→ Given information

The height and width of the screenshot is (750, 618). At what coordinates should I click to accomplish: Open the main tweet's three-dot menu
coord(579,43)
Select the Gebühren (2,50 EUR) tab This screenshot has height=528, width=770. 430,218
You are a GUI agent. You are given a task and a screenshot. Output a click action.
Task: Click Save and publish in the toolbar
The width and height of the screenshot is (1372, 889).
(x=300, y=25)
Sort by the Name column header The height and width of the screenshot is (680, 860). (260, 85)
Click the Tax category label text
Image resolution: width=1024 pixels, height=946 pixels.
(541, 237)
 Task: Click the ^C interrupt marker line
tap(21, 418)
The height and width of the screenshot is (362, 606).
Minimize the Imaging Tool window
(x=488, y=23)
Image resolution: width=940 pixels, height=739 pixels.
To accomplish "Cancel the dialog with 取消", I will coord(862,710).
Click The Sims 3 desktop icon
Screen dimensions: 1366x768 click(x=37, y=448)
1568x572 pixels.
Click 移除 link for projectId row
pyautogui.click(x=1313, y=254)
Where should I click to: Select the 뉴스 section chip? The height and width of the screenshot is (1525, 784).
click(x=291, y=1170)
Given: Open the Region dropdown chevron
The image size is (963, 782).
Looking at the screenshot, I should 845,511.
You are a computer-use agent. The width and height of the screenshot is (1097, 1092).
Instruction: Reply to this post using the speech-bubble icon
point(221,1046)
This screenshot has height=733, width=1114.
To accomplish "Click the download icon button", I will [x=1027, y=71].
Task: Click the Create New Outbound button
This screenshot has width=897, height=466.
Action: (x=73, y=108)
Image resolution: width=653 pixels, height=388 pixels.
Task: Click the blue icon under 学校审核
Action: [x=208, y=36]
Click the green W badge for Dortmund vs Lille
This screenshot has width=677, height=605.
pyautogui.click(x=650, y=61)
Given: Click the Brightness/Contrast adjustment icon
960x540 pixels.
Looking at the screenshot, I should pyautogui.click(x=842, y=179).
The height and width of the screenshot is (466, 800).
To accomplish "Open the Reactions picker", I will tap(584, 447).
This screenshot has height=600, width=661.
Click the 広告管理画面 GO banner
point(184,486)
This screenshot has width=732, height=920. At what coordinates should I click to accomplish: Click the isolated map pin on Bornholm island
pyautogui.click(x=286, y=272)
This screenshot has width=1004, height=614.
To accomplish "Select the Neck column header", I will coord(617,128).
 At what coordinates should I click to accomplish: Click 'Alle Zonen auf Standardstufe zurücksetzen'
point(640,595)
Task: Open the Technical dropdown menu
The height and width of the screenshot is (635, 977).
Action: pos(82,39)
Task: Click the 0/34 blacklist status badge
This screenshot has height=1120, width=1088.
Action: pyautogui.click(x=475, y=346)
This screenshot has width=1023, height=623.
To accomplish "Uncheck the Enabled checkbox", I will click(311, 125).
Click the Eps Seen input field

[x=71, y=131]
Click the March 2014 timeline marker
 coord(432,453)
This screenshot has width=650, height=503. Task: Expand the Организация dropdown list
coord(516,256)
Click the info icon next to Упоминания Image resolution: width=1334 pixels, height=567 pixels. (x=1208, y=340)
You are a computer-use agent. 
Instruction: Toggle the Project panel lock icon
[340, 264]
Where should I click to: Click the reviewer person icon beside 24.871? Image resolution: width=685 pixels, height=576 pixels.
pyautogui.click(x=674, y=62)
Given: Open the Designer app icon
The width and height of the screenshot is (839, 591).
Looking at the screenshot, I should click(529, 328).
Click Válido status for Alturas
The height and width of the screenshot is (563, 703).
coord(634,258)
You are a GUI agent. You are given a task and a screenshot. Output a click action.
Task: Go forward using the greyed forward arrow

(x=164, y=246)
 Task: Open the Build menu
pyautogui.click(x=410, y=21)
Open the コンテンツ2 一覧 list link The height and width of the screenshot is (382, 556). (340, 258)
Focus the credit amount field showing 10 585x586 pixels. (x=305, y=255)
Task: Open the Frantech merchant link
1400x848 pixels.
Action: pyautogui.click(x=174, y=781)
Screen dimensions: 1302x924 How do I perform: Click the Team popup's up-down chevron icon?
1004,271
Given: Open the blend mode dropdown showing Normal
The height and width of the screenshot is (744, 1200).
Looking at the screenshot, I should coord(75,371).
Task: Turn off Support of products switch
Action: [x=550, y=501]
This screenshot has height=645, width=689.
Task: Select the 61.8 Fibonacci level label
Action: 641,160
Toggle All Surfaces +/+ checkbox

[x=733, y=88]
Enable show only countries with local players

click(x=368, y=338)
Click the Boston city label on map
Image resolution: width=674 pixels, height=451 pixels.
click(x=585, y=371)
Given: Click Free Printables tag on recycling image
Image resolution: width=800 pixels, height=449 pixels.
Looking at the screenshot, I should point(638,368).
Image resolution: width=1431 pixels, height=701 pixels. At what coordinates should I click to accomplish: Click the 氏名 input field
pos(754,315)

→ What you are asked to do
Retype all the data, keeping every character the same.

→ Result of this task
The height and width of the screenshot is (750, 618). At what coordinates should I click to accomplish: Open the main tweet's three-dot menu
coord(579,43)
Select the Gebühren (2,50 EUR) tab This screenshot has height=528, width=770. 430,218
You are a GUI agent. You are given a task and a screenshot. Output a click action.
Task: Click Save and publish in the toolbar
The width and height of the screenshot is (1372, 889).
(x=300, y=25)
Sort by the Name column header The height and width of the screenshot is (680, 860). (260, 85)
Click the Tax category label text
Image resolution: width=1024 pixels, height=946 pixels.
(541, 237)
 Task: Click the ^C interrupt marker line
tap(21, 418)
The height and width of the screenshot is (362, 606).
Minimize the Imaging Tool window
(x=488, y=23)
Image resolution: width=940 pixels, height=739 pixels.
To accomplish "Cancel the dialog with 取消", I will coord(862,710).
Click The Sims 3 desktop icon
Screen dimensions: 1366x768 click(x=37, y=448)
1568x572 pixels.
Click 移除 link for projectId row
pyautogui.click(x=1313, y=254)
Where should I click to: Select the 뉴스 section chip? The height and width of the screenshot is (1525, 784).
click(x=291, y=1170)
Given: Open the Region dropdown chevron
The image size is (963, 782).
Looking at the screenshot, I should 845,511.
You are a computer-use agent. The width and height of the screenshot is (1097, 1092).
Instruction: Reply to this post using the speech-bubble icon
point(221,1046)
This screenshot has height=733, width=1114.
To accomplish "Click the download icon button", I will [x=1027, y=71].
Task: Click the Create New Outbound button
This screenshot has width=897, height=466.
Action: (x=73, y=108)
Image resolution: width=653 pixels, height=388 pixels.
Task: Click the blue icon under 学校审核
Action: [x=208, y=36]
Click the green W badge for Dortmund vs Lille
This screenshot has width=677, height=605.
pyautogui.click(x=650, y=61)
Given: Click the Brightness/Contrast adjustment icon
960x540 pixels.
Looking at the screenshot, I should pyautogui.click(x=842, y=179).
The height and width of the screenshot is (466, 800).
To accomplish "Open the Reactions picker", I will tap(584, 447).
This screenshot has height=600, width=661.
Click the 広告管理画面 GO banner
point(184,486)
This screenshot has width=732, height=920. At what coordinates should I click to accomplish: Click the isolated map pin on Bornholm island
pyautogui.click(x=286, y=272)
This screenshot has width=1004, height=614.
To accomplish "Select the Neck column header", I will coord(617,128).
 At what coordinates should I click to accomplish: Click 'Alle Zonen auf Standardstufe zurücksetzen'
point(640,595)
Task: Open the Technical dropdown menu
The height and width of the screenshot is (635, 977).
Action: pos(82,39)
Task: Click the 0/34 blacklist status badge
This screenshot has height=1120, width=1088.
Action: pyautogui.click(x=475, y=346)
This screenshot has width=1023, height=623.
To accomplish "Uncheck the Enabled checkbox", I will click(311, 125).
Click the Eps Seen input field

[x=71, y=131]
Click the March 2014 timeline marker
 coord(432,453)
This screenshot has width=650, height=503. Task: Expand the Организация dropdown list
coord(516,256)
Click the info icon next to Упоминания Image resolution: width=1334 pixels, height=567 pixels. (x=1208, y=340)
You are a computer-use agent. 
Instruction: Toggle the Project panel lock icon
[340, 264]
Where should I click to: Click the reviewer person icon beside 24.871? Image resolution: width=685 pixels, height=576 pixels.
pyautogui.click(x=674, y=62)
Given: Open the Designer app icon
The width and height of the screenshot is (839, 591).
Looking at the screenshot, I should click(529, 328).
Click Válido status for Alturas
The height and width of the screenshot is (563, 703).
coord(634,258)
You are a GUI agent. You are given a task and a screenshot. Output a click action.
Task: Go forward using the greyed forward arrow

(x=164, y=246)
 Task: Open the Build menu
pyautogui.click(x=410, y=21)
Open the コンテンツ2 一覧 list link The height and width of the screenshot is (382, 556). (340, 258)
Focus the credit amount field showing 10 585x586 pixels. (x=305, y=255)
Task: Open the Frantech merchant link
1400x848 pixels.
Action: pyautogui.click(x=174, y=781)
Screen dimensions: 1302x924 How do I perform: Click the Team popup's up-down chevron icon?
1004,271
Given: Open the blend mode dropdown showing Normal
The height and width of the screenshot is (744, 1200).
Looking at the screenshot, I should coord(75,371).
Task: Turn off Support of products switch
Action: [x=550, y=501]
This screenshot has height=645, width=689.
Task: Select the 61.8 Fibonacci level label
Action: 641,160
Toggle All Surfaces +/+ checkbox

[x=733, y=88]
Enable show only countries with local players

click(x=368, y=338)
Click the Boston city label on map
Image resolution: width=674 pixels, height=451 pixels.
click(x=585, y=371)
Given: Click Free Printables tag on recycling image
Image resolution: width=800 pixels, height=449 pixels.
Looking at the screenshot, I should point(638,368).
Image resolution: width=1431 pixels, height=701 pixels. At what coordinates should I click to accomplish: Click the 氏名 input field
pos(754,315)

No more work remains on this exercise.